## WORK TO BE COMPLETED
Write out, exactly and only, the lines that run from the top of the records to the line with "You are a computer-use". Include both ends; exclude pictures.

BEGIN DATA PROVIDED

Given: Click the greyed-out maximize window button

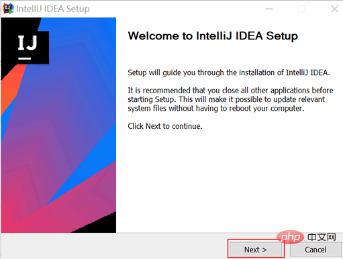Looking at the screenshot, I should click(x=301, y=9).
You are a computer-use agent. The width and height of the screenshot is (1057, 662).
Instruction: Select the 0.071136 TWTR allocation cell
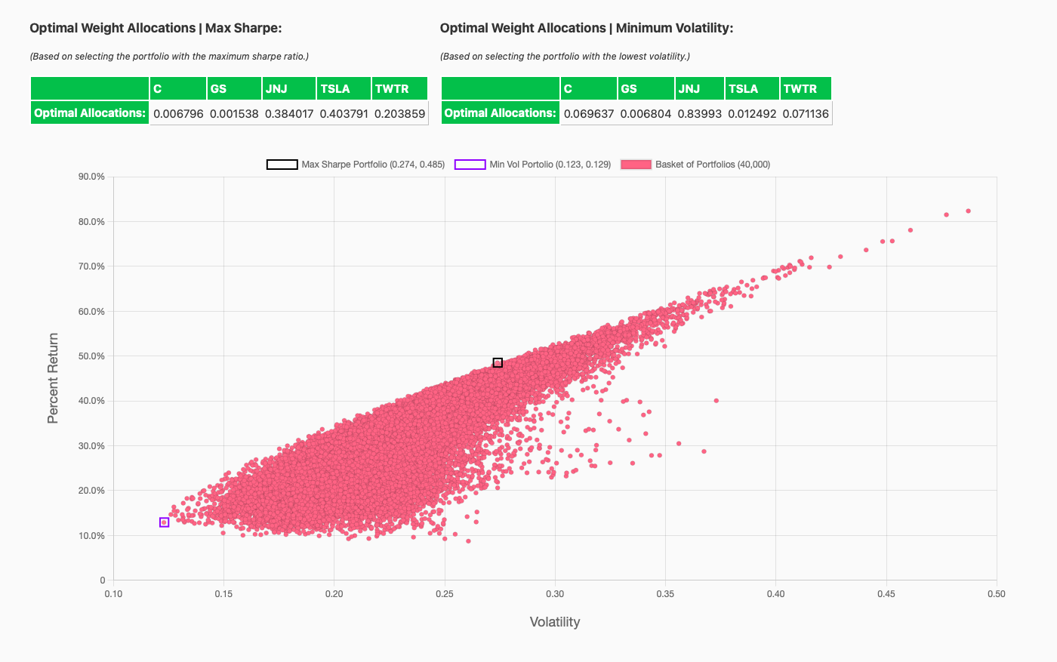[x=805, y=113]
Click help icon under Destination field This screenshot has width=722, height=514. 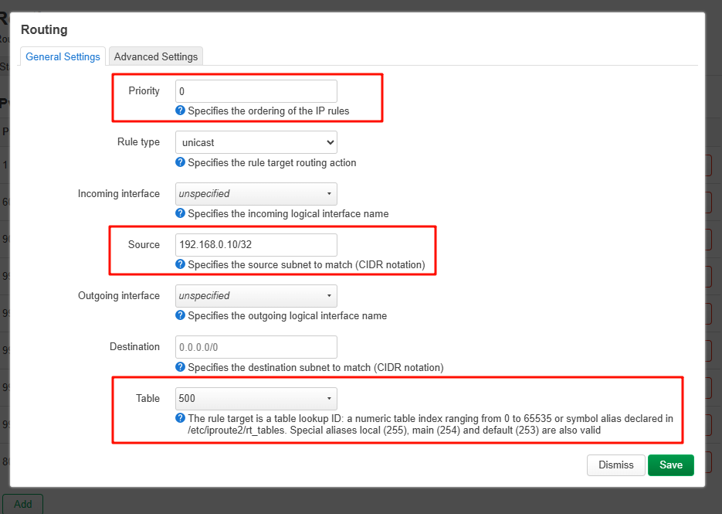pyautogui.click(x=181, y=367)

END DATA PROVIDED

## REPLY TO THE TASK
Given: Click the greyed-out maximize window button

Looking at the screenshot, I should click(x=301, y=9).
You are a computer-use agent. The width and height of the screenshot is (1057, 662).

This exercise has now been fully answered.